**Text provided:**
::::

Carlos Zuniga v. Olivia Nava

Case Number: KC069327 Hearing Date: March 13, 2018 Dept: J

Re: Carlos Zuniga v. Olivia Nava, et al. (KC069327)

MOTION TO AMEND COMPLAINT

Moving Party: Plaintiff Carlos Zuniga

Respondents: Defendants, Jose Mares; Provident Title Company; and Ocwen Loan Servicing, LLC

POS: Moving not OK[1]; oppositions OK

Plaintiff alleges that on/about 10/2/07, he entered into a contract with his former landlord, Olivia Nava (“Nava”), in which Nava agreed plaintiff would take over ownership of the property located at 13637 Moccasin St. in La Puente (“subject property”) after he paid $10,000.00 and made all remaining monthly mortgage payments. Nava added plaintiff to the deed, and plaintiff made all mortgage payments from 10/2/07-6/14. During the time plaintiff was making payments, he obtained several loan modifications on the home with Nava’s permission. On/around June 2014, Nava went to the lender, Defendant Ocwen Loan Servicing, LLC (“Ocwen”), and told Ocwen to stop accepting payments from plaintiff. The loan subsequently went into default. On/about 1/17/17, Nava transferred plaintiff’s interest in the subject property to herself by forging plaintiff’s signature. Nava then executed a second quitclaim deed that day, in which she transferred the subject property to Defendant Jose Mares (“Mares”). Plaintiff claims that Nava’s purported sale of the subject property to Mares was done while plaintiff’s bankruptcy action was pending. The complaint was filed on 5/18/17. The First Amended Complaint was filed 5/23/17. On 6/19/17, plaintiff filed an “Amendment to Complaint,” wherein Merchant Bonding Company was named in lieu of Doe 1.

::::

**Source material:**
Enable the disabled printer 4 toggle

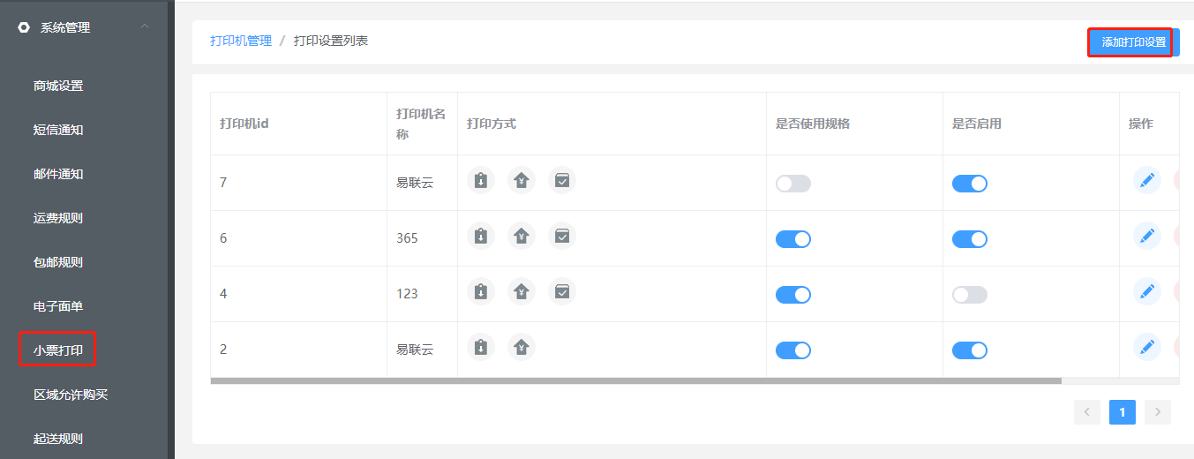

::::

**Exercise aim:** In the Carlos Zuniga v. Olivia Nava case summary, to whom did Nava transfer the subject property in the second quitclaim deed?

**Written answer:** Defendant Jose Mares